● **Prompt**
Starting at the line that contains "Toggle the header CREA select-all checkbox", return each line exactly as written until the listing below ends, and return no other line.

● **Records to use**
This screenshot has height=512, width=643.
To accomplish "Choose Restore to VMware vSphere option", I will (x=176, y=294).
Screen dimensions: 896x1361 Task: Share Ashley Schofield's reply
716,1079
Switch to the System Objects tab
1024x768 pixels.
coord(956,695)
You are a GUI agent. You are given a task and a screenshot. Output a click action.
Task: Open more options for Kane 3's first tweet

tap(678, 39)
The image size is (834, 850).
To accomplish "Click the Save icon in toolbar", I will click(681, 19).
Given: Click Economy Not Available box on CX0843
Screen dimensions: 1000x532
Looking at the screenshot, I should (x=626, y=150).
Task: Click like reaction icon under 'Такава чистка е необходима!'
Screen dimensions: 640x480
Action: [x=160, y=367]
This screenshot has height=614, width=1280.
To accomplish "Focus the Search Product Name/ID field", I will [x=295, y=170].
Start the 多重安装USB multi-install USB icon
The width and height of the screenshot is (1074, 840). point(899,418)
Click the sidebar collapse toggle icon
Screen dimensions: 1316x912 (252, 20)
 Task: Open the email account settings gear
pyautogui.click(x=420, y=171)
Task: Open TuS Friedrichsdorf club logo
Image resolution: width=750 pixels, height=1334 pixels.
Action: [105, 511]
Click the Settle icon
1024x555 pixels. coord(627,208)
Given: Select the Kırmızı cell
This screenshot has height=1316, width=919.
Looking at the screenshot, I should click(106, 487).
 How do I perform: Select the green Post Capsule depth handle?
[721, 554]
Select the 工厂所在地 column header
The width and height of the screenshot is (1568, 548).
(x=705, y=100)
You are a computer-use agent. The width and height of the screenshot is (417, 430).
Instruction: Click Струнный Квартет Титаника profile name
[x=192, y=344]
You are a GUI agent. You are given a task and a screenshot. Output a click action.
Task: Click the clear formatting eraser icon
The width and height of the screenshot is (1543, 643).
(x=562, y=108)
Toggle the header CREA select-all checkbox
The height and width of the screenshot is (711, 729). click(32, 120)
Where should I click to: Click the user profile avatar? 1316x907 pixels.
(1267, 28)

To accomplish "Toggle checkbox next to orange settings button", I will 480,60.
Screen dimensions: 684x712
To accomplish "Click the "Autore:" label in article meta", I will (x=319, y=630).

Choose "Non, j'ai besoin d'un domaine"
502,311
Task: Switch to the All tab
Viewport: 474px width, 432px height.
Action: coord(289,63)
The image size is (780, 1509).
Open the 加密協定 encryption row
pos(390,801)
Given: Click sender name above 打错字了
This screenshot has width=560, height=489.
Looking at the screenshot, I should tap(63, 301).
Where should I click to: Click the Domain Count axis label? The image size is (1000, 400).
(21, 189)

● **Solved exercise**
Toggle the header CREA select-all checkbox
The height and width of the screenshot is (711, 729). click(32, 120)
Where should I click to: Click the user profile avatar? 1316x907 pixels.
(1267, 28)

To accomplish "Toggle checkbox next to orange settings button", I will 480,60.
Screen dimensions: 684x712
To accomplish "Click the "Autore:" label in article meta", I will (x=319, y=630).

Choose "Non, j'ai besoin d'un domaine"
502,311
Task: Switch to the All tab
Viewport: 474px width, 432px height.
Action: coord(289,63)
The image size is (780, 1509).
Open the 加密協定 encryption row
pos(390,801)
Given: Click sender name above 打错字了
This screenshot has width=560, height=489.
Looking at the screenshot, I should tap(63, 301).
Where should I click to: Click the Domain Count axis label? The image size is (1000, 400).
(21, 189)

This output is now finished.